§ **Directions**
**1.** From the text on distributed sessions, list every short label that rates a backup policy for its accuracy or its cost.
**2.** Reproduce the part of the text on distributed sessions between "Session Backup - When" and "as discussed above.", inclusive.

§ **Extract**
For this reason, when you start dealing with (possibly) remote
objects in a distributed scenario, you generally shift your
semantics from reference to value. (c.f. Remote EJB APIs)
Unfortunately, the Servlet Specification, whilst clearly
mandating that every session attribute must be of a type that
the container knows how to move from VM to VM omits to mention
that a possible impact of doing this is an important shift in
semantics. This is exacerbated by the fact that, unlike EJBs,
which have been designed specifically for distributed use, the
httpsession API does not change (c.f. Local/Remote) according to
the semantic that is required, which is simply a single
deployment option. This encourages developers to believe that
they can make a webapp that has been written for Local use, into
a fully functional distributed component, simply by adding the
relevant tag to the web.xml. All attendant problems are
delegated, by spec and developer, to the unfortunate container
provider.
Thus the container provider must make a choice here
-
continue to support reference-based semantics in which case
migration may only occur when there are no active threads for
a session and there is an implicit contract between container
and containee that objects deriving from a session will not
have their references compared to objects deriving from
elsewhere, whose lifecycles may span across such periods.
-
make an explicit new contract that states that all interaction
with session attributes is by value and comparisons should
only be made in this way. The full ramifications of this
choice should become apparent as we progress further in this
paper.
Object Identity, Object Streams and Synchronisation
TODO - I guess Object Identity can only be preserved within a
single Object tree ? so attribute-based distribution will not
recognise the same object shared between different attributes
How can we guarantee, unless we know that no other threads are
running, the synchronisation of values as we stream them out of
the container ?
Session Backup - When
The answer to the concern of lost data is to frequently ship
backup copies off-node, so that in the case of its catastrophic
failure, we have a fallback position. The freshness of our
backup data depends directly on the frequency of this
process. This frequency is bounded by resource concerns and the
contract between container and containee, as discussed above.
Let us examine some of the possibilities:
-
Immediate - As soon as a change is made to a session, it is
backed up.
-
Most Accurate - This policy constrains our window of
data-loss as much as is reasonably possible.
-
Most Expensive - This accuracy has a cost. Every write to
a session object will result in expensive back up code
being triggered.
-
TODO - Without some agreement on value-based semantics or
attribute synchronisation, the container cannot guarantee
thread-safety as it serialises its backup.
-
Request - All changes to a session are backed up at the end of
each relevant request.
-
Less Accurate - This is less accurate than the 'Immediate'
policy described above, since a failure halfway through a
request thread would result in the loss of all changes
that it had made to it's session.
-
Less Expensive - Since backups are only done at the end of
each request, they will be fewer than 'Immediate' mode,
resulting in much less expense.

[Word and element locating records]
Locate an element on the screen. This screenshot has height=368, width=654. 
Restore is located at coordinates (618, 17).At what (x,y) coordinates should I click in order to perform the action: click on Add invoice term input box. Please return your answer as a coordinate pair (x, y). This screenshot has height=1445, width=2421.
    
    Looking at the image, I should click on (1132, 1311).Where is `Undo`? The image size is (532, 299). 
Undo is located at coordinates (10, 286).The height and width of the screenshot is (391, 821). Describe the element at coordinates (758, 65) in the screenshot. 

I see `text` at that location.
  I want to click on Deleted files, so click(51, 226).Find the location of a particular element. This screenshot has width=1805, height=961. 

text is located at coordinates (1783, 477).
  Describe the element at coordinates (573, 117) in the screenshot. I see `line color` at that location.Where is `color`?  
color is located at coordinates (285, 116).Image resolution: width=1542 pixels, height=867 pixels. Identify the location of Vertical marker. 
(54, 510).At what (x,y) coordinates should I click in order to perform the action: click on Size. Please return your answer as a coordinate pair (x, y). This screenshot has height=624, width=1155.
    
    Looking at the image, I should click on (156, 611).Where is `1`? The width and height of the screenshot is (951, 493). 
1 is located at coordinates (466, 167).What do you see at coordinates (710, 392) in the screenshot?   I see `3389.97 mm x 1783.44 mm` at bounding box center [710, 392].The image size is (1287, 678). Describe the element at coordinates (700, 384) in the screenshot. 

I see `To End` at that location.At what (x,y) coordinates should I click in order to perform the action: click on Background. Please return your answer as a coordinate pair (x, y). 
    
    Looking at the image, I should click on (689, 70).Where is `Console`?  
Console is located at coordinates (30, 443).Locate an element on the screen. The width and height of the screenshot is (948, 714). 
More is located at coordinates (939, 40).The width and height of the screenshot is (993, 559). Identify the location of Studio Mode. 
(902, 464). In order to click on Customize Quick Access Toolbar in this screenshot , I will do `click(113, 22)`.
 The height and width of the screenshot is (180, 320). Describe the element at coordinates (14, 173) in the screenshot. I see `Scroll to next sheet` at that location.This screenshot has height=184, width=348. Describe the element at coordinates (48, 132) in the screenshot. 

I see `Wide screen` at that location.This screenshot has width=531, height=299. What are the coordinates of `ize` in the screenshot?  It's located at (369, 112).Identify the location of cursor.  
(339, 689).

§ **Responses per task**
**1.**
Most Accurate
Most Expensive
Less Accurate
Less Expensive

**2.**
Session Backup - When
The answer to the concern of lost data is to frequently ship
backup copies off-node, so that in the case of its catastrophic
failure, we have a fallback position. The freshness of our
backup data depends directly on the frequency of this
process. This frequency is bounded by resource concerns and the
contract between container and containee, as discussed above.